Ainsworth’s Position and Intentions
Mr Ainsworth currently holds approximately 8.17% of AGI shares and aims to increase his stake to a maximum of 13.25% through this offer. He has expressed a firm belief that AGI is significantly undervalued, citing the company’s asset backing and growth potential in the global gaming industry. His bid follows a previous proportional offer that closed in January 2026, demonstrating ongoing commitment to the company.
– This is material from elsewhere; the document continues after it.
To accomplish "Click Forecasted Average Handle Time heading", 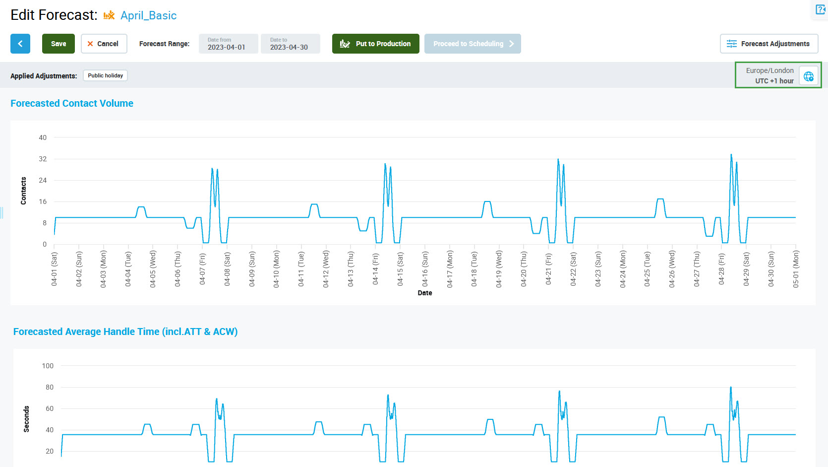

Beyond the acquisition of shares, Ainsworth intends to use his increased influence to advocate for minority shareholder interests. This includes opposing any moves to delist AGI from the ASX, pushing for the recommencement of dividend payments, and supporting board and management changes. Specifically, he supports the resignation of the current chairman and company secretary, with a view to appointing Lawrence Levy as chairman and subsequently endorsing a new CEO aligned with this vision.
Market and Regulatory Considerations
Novomatic remains the dominant shareholder with 67.4% ownership and has stated its $1.00 per share offer was final, making a competing bid unlikely in the near term. Ainsworth has also conducted due diligence on regulatory requirements related to gambling licenses, noting that surpassing a 10% shareholding threshold may trigger notifications and filings with gambling regulators. He is confident in his ability to meet these regulatory obligations.
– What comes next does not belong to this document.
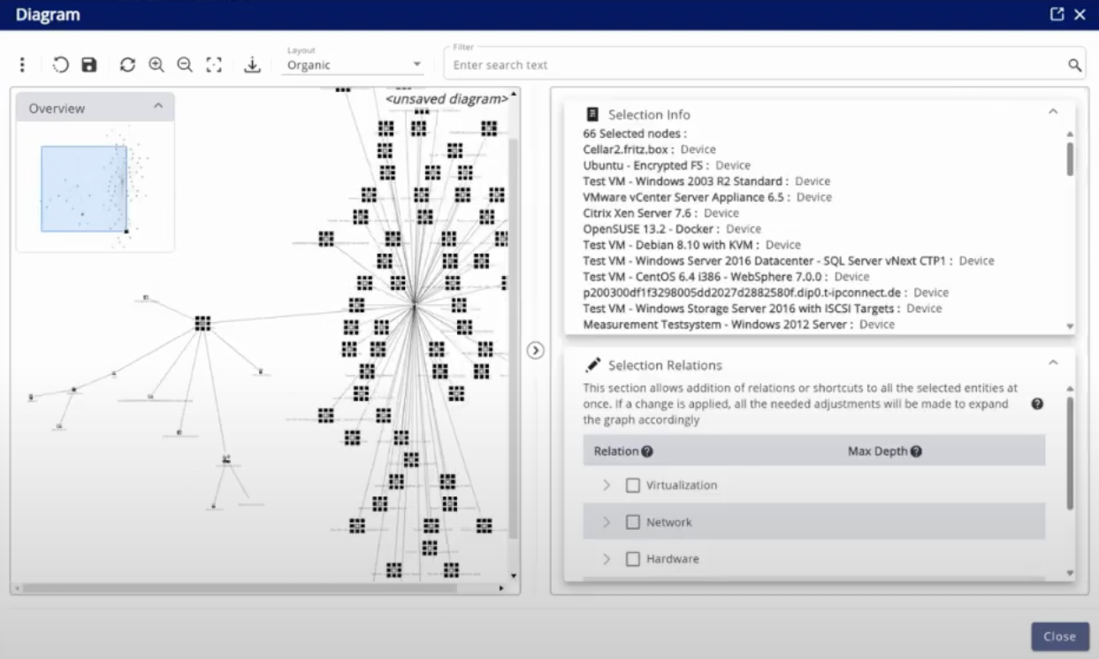
Task: Enable the Hardware relation
Action: [x=632, y=558]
From a financial perspective, Ainsworth has secured sufficient funds to complete the offer, including term deposits exceeding the maximum cash consideration required. The offer is unconditional, and shareholders accepting will receive payment within a month of acceptance or within 21 days after the offer period closes.
Tax and Shareholder Impact
The bidder’s statement includes a comprehensive overview of the Australian tax implications for shareholders accepting the offer, including capital gains tax considerations. Shareholders are advised to seek independent tax advice tailored to their circumstances. The offer also allows shareholders to retain the majority of their holdings, as only 5.5% of shares can be tendered, except where this would leave a holding below a marketable parcel, in which case all shares may be acquired.
This bid represents a strategic move by Ainsworth to consolidate his position in AGI while providing shareholders with a premium exit option. It also signals potential shifts in corporate governance and shareholder activism within the company.
Bottom Line?
As the offer period unfolds, investor response and AGI’s strategic reaction will be key to shaping the company’s next chapter.
Questions in the middle?
- Will minority shareholders accept the premium offer or hold out for a better deal?
- How will AGI’s board respond to Ainsworth’s push for leadership changes?
- Could regulatory hurdles related to gambling licenses affect the bid’s completion?